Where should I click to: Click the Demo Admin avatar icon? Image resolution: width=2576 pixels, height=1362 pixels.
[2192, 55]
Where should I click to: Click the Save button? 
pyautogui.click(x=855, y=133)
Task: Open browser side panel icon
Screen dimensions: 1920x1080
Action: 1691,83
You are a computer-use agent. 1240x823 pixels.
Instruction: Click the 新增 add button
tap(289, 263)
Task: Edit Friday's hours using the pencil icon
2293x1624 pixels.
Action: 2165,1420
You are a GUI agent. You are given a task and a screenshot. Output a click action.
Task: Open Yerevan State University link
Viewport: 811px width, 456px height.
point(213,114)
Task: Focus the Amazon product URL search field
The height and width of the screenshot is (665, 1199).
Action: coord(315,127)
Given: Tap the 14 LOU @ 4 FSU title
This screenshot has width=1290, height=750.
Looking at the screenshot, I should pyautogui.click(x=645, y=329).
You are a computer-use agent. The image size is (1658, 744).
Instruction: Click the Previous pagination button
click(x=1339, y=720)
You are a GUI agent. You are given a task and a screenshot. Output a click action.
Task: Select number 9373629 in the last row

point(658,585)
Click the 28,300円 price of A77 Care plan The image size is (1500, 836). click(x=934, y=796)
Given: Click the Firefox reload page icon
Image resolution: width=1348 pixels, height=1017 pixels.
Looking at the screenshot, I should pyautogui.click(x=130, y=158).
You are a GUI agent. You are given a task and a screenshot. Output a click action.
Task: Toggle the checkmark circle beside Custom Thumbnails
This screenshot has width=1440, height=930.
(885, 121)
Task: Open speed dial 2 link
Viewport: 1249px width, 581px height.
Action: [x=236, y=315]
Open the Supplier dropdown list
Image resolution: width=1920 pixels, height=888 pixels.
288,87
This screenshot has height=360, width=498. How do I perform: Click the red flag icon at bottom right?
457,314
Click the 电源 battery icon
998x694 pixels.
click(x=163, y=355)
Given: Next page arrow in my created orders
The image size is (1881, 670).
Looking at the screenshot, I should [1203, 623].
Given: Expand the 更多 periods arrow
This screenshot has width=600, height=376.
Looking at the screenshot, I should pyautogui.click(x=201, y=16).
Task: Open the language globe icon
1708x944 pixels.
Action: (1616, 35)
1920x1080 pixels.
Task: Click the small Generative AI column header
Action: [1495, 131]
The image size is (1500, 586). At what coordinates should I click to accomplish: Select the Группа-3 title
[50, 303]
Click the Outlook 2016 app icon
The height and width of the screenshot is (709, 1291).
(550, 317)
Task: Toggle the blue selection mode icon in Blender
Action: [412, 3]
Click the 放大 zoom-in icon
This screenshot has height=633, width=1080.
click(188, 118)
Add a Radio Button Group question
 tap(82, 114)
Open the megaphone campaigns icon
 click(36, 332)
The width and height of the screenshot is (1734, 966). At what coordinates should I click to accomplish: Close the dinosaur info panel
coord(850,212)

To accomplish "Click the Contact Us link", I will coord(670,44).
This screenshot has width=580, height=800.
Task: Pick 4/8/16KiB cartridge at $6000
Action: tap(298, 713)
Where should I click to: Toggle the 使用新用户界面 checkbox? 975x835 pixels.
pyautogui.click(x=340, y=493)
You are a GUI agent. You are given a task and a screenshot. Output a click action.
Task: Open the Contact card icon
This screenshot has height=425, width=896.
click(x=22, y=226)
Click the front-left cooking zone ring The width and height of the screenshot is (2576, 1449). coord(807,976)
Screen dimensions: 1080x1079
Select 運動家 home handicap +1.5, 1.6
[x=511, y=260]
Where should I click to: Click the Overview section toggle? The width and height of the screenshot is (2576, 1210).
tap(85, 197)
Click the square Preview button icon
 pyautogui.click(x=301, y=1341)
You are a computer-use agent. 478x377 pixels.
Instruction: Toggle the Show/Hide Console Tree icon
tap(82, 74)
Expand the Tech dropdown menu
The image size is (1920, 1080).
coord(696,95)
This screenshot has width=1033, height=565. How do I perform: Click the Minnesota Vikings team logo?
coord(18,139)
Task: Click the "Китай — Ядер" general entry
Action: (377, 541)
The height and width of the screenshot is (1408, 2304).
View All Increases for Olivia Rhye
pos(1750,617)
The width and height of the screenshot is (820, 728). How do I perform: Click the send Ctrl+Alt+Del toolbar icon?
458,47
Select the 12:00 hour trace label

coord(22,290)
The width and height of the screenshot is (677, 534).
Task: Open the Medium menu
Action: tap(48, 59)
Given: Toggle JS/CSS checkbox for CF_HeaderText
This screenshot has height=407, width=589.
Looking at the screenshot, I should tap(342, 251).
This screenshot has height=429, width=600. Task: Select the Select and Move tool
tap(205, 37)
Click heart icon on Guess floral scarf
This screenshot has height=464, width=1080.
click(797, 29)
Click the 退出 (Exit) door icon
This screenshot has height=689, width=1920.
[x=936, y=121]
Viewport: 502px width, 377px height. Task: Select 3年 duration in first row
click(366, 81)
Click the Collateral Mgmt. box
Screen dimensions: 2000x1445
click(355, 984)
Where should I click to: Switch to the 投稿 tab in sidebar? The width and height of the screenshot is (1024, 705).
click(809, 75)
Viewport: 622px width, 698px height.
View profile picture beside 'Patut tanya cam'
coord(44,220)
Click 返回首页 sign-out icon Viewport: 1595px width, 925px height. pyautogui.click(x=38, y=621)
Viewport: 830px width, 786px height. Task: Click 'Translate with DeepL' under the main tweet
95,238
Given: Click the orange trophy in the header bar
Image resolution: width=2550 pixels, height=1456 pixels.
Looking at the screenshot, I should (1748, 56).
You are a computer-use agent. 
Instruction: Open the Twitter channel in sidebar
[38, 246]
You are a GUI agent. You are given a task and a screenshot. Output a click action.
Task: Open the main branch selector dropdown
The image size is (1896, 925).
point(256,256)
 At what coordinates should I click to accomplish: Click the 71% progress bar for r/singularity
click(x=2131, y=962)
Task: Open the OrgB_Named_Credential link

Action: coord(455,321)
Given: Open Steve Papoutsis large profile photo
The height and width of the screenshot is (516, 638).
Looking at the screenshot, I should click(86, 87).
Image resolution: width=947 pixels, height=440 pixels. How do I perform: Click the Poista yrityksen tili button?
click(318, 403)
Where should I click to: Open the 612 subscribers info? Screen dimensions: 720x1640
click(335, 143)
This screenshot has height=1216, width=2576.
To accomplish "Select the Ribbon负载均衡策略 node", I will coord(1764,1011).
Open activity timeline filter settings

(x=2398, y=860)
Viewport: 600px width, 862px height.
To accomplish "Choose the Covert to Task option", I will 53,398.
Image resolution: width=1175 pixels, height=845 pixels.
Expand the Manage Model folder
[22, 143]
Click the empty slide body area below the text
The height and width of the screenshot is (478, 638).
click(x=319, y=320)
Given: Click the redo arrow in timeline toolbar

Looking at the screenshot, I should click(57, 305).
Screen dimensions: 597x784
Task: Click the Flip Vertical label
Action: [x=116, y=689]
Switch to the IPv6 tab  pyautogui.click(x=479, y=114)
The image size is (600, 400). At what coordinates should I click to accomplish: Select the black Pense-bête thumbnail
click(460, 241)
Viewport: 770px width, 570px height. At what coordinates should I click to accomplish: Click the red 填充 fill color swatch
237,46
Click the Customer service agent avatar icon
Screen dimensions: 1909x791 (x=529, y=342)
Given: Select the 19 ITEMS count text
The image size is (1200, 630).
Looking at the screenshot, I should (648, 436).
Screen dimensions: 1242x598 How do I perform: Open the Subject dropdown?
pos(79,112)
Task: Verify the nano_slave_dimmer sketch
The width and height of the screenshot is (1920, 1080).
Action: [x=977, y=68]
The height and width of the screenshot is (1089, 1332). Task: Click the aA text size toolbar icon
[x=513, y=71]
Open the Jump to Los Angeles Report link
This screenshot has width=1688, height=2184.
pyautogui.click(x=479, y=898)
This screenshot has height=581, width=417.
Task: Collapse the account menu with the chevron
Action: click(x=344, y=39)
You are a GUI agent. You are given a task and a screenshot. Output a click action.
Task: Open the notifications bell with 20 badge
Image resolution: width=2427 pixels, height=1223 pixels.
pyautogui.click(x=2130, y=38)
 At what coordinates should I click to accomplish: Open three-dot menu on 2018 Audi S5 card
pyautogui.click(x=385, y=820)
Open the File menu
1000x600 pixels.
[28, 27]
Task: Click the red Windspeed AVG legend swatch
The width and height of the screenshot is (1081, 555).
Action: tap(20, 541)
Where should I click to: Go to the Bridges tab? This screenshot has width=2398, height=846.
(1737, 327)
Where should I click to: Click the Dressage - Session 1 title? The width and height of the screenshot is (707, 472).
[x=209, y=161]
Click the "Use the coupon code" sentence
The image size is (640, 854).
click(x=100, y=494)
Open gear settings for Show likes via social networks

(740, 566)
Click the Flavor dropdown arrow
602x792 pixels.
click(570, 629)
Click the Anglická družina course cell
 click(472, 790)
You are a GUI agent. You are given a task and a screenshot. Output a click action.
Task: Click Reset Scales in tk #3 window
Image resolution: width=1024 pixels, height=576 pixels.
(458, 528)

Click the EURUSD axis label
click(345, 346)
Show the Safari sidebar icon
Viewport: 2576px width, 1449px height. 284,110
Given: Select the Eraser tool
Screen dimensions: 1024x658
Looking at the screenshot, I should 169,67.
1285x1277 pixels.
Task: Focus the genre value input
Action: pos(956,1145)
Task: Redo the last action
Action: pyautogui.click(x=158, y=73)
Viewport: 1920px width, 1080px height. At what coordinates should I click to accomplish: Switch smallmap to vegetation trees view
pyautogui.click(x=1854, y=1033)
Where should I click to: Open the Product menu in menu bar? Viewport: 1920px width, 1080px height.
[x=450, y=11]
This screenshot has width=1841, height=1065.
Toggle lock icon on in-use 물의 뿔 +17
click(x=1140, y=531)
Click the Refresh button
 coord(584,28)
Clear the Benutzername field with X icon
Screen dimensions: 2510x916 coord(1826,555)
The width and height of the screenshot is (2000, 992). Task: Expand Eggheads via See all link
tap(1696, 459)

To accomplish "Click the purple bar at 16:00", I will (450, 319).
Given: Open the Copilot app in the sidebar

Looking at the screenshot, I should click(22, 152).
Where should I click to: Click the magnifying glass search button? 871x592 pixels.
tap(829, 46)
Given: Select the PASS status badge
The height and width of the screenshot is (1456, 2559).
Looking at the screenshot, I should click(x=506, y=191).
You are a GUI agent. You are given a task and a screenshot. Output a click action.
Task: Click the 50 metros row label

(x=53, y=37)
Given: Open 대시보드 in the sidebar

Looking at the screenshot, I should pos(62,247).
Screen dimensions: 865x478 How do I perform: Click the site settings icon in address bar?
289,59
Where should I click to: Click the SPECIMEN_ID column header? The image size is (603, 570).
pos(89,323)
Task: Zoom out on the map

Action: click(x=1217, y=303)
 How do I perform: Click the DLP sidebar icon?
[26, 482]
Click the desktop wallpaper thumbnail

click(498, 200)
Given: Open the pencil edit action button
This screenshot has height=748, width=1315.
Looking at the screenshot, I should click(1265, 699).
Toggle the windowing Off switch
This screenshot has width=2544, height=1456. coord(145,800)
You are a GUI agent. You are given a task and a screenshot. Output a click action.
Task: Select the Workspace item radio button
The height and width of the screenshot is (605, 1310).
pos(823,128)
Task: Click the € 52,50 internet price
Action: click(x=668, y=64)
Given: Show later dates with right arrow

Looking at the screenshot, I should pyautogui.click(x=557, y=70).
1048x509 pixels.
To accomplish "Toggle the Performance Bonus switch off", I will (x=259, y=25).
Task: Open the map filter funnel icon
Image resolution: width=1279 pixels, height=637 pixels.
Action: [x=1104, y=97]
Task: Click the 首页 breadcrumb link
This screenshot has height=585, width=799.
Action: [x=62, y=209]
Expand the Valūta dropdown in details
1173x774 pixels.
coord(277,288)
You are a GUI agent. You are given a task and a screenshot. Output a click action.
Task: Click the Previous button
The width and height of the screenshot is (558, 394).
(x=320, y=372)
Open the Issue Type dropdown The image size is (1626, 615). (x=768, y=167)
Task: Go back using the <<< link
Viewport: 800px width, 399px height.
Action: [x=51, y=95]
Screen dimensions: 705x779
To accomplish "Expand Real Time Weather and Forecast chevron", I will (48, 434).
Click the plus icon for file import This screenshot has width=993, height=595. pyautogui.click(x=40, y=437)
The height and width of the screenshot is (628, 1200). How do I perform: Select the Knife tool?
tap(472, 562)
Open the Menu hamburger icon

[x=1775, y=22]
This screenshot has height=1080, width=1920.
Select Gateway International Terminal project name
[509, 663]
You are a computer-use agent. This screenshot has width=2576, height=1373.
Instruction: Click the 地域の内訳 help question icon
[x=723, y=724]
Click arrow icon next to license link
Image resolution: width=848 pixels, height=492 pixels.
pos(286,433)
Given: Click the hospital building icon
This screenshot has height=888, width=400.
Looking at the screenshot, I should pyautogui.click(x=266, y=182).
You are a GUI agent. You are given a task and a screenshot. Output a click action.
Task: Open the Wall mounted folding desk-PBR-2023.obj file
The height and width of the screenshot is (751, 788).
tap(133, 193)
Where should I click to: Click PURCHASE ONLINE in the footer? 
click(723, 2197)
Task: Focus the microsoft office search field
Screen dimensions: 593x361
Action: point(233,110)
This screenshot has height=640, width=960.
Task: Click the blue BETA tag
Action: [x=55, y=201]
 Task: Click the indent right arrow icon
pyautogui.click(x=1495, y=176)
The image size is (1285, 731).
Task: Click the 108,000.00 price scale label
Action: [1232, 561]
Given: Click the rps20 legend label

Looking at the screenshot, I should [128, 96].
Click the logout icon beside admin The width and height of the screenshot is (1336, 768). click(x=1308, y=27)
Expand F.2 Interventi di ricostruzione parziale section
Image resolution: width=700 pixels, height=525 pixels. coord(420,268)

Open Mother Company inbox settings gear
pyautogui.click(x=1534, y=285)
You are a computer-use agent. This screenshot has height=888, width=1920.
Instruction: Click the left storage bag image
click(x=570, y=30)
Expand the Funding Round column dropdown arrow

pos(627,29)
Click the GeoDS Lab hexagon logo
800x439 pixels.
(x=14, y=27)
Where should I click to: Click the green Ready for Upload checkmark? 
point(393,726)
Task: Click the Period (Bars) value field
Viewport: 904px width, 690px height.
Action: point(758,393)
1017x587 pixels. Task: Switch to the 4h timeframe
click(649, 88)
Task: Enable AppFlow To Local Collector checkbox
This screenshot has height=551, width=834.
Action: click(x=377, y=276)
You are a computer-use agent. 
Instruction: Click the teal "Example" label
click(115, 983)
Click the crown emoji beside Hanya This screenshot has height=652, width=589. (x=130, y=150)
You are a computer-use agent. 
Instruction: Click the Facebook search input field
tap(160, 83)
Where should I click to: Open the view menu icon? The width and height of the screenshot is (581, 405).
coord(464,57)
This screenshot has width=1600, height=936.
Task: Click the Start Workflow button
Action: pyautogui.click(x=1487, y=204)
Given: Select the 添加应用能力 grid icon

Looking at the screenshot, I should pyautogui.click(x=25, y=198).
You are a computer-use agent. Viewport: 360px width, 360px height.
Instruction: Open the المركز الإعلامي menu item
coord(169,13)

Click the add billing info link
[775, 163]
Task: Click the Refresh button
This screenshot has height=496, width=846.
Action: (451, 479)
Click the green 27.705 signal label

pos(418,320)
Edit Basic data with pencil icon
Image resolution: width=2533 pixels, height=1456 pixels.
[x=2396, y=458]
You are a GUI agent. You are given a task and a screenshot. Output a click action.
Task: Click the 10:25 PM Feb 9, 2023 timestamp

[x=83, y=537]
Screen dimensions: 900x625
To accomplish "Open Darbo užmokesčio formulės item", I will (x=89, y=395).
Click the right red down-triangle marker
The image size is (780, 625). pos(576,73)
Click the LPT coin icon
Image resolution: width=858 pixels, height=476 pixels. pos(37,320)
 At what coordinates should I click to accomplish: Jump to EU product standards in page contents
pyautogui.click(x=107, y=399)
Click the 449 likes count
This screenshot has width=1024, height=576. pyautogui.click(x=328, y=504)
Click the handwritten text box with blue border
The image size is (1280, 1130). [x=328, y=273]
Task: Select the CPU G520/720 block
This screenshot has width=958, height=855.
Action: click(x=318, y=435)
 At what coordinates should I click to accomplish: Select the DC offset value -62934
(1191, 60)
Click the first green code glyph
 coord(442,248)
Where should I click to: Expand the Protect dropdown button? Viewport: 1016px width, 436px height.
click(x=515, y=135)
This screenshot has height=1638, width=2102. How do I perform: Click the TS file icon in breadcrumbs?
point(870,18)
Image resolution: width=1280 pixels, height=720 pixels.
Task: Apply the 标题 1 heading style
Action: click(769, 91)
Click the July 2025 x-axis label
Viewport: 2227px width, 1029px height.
-- -- --
WHAT IS REQUIRED: Pick out every line in the items above that contains the word "Expand" and copy each of those lines in full.

WORKED ANSWER:
Given: Expand the 更多 periods arrow
Expand the Tech dropdown menu
Expand the Manage Model folder
The width and height of the screenshot is (2000, 992). Task: Expand Eggheads via See all link
Expand the Valūta dropdown in details
To accomplish "Expand Real Time Weather and Forecast chevron", I will (48, 434).
Expand F.2 Interventi di ricostruzione parziale section
Expand the Funding Round column dropdown arrow
Where should I click to: Expand the Protect dropdown button? Viewport: 1016px width, 436px height.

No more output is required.